_CONSIGNE_.
Modifiez les entrées ci-dessous en remplaçant « legend » par « key », sans rien changer d'autre. Laissez les images de côté dans votre réponse.
>>>
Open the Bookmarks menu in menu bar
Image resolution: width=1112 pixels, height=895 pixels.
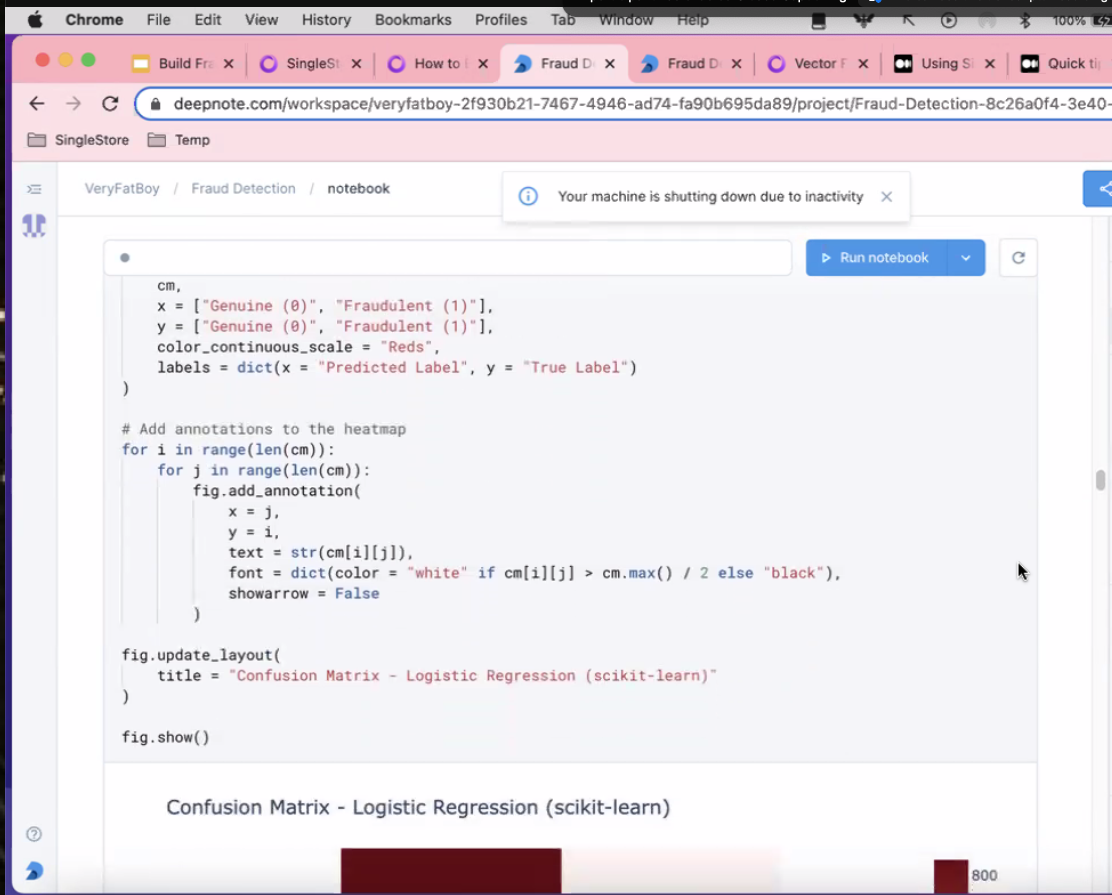pyautogui.click(x=413, y=20)
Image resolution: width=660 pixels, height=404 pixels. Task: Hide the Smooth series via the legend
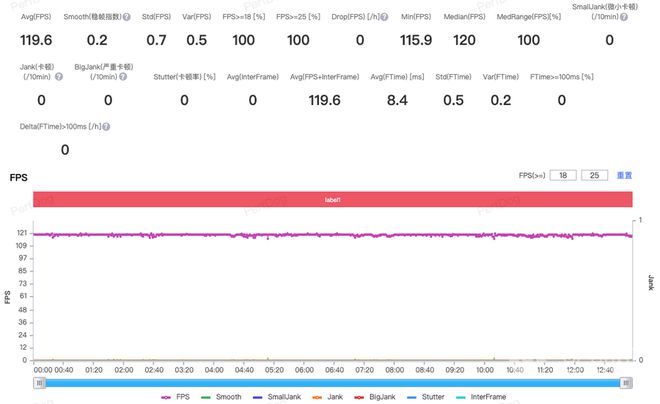(x=221, y=396)
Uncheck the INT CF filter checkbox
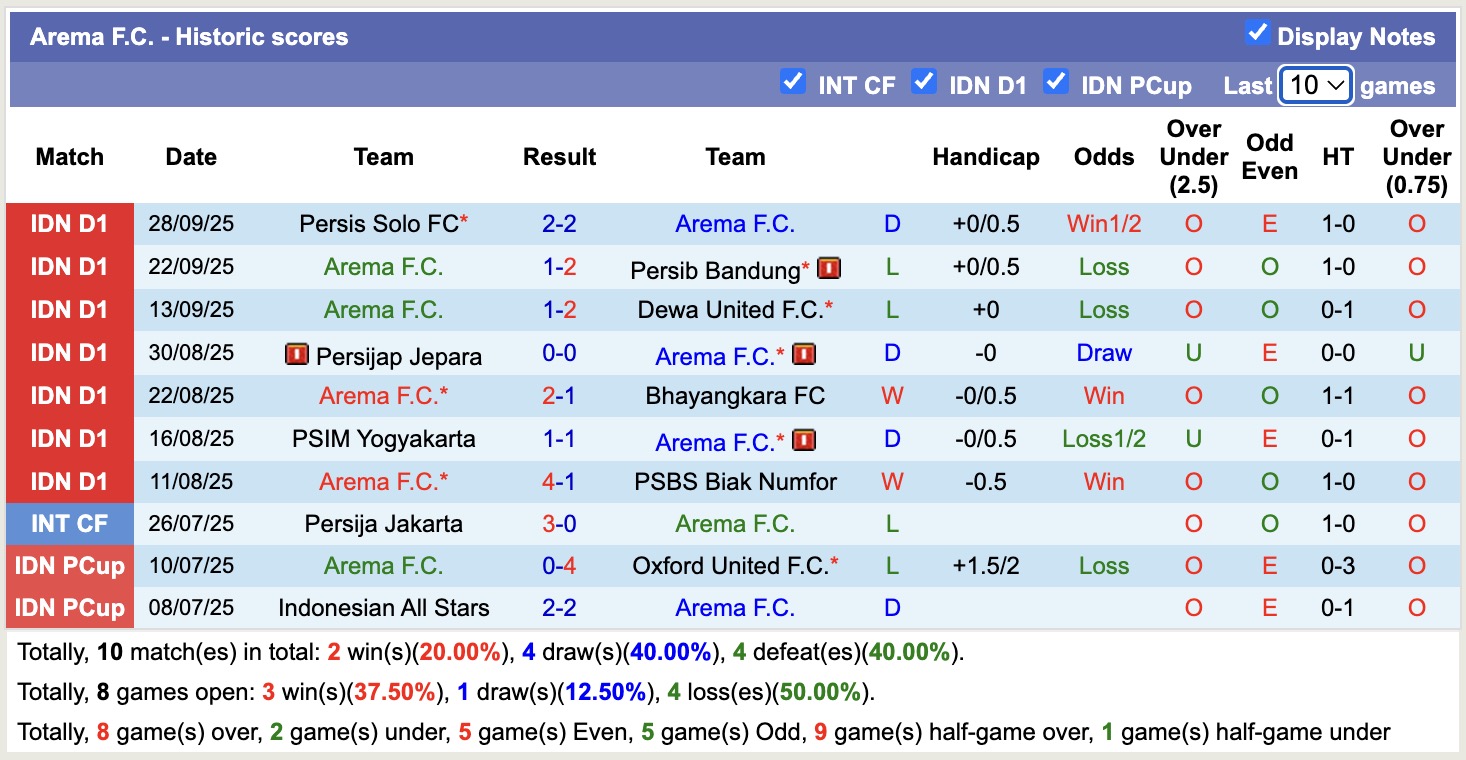Image resolution: width=1466 pixels, height=760 pixels. pos(793,82)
<<<
_RÉPONSE_.
Open the Bookmarks menu in menu bar
Image resolution: width=1112 pixels, height=895 pixels.
pyautogui.click(x=413, y=20)
Image resolution: width=660 pixels, height=404 pixels. Task: Hide the Smooth series via the key
(x=221, y=396)
Uncheck the INT CF filter checkbox
Image resolution: width=1466 pixels, height=760 pixels. pos(793,82)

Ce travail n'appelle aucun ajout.